Malam semakin meremang, udara luar tak mampu mengalahkan dinginnya kamar. Awan tebal mulai membalut cuaca kala itu. Perlahan tetesan air muncul dari angkasa. Di dalam kamar, sepasang kekasih gelap masih duduk termangu diatas tempat tidur. Suara gelegar halilintar tak cukup memecah kesunyian. Arimbi masih duduk di pinggir kasur dengan tatapan kosong, sementara Seno mengubah posisi menyender senderan tempat tidur serta menyelimuti tubuh yang tidak mengenakan sehelai benang.
Arimbi bangkit dari duduknya, berjalan gontai menuju kamar mandi. Sebelum masuk, ia mengambil tas kulit berwarna coklatnya yang tergeletak di atas meja kecil di pojok kamar. Di dalam tas itu, ia menyimpan semua alat-alat kosmetik yang ia perlukan. Tak lama kemudian, Arimbi keluar dari kamar mandi. Bibirnya terlihat mengilap, wajahnya yang tadi kusut kembali cerah. Rambut hitam sebahu tertata rapi. Badannya yang mungil sudah terbalut kaus ketat berwarna putih dan celana dalam sewarna. Ia kembali ke tempat tidur dan memeluk Seno.
“mari kita kembali menikmati hari ini, aku yakin, di lain tempat kita pasti bisa bersatu.” Arimbi tersenyum, seolah tidak ada kejadian apa-apa sebelumnya. Mereka berdua saling berdekapan mesra.
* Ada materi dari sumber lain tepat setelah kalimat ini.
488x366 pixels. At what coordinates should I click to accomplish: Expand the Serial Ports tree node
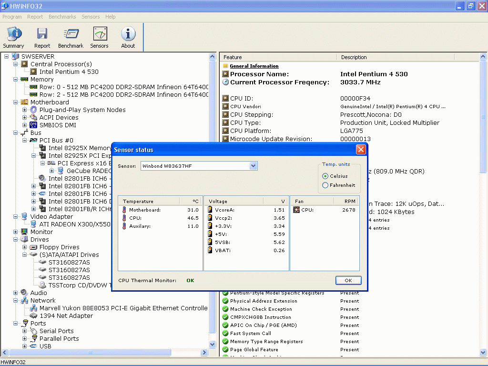click(x=25, y=331)
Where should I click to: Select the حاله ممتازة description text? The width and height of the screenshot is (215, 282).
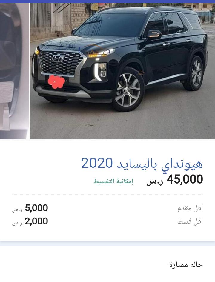point(186,265)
“bibirmu manis, Arimbi” Seno berbisik lembut. Arimbi bermanuver dengan lincah tanpa menggubris bisikan Seno. Seno terus melumat bibirnya tanpa ampun. Arimbi menari-nari senang, tertawa puas di dalam khayalnya. Arimbi menggiring Seno ke dalam fantasinya. Mereka menari-nari di ruangan putih tanpa ada seorang pun yang berada di sana. Mereka terus menari, menggerakkan dan menggeliatkan badan sesuai hentakan hingga kelelahan. Nafas keduanya saling terengal-engal, perlahan tapi pasti tubuh mereka mulai melemas.
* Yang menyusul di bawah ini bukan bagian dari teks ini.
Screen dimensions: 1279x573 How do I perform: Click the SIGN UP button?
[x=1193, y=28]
Matahari mulai mengintip di antara awan-awan fajar. Menembus setitik ke dalam celah jendela kamar ber cat putih. Di dalamnya, Seno dan Arimbi saling berpelukan dengan erat di balik selimut kuning gading. Mata mereka terpejam. Wajahnya tampak sangat lelah dan pucat. Hingga matahari menjulang tinggi, mereka tak terbangunkan sampai kapanpun.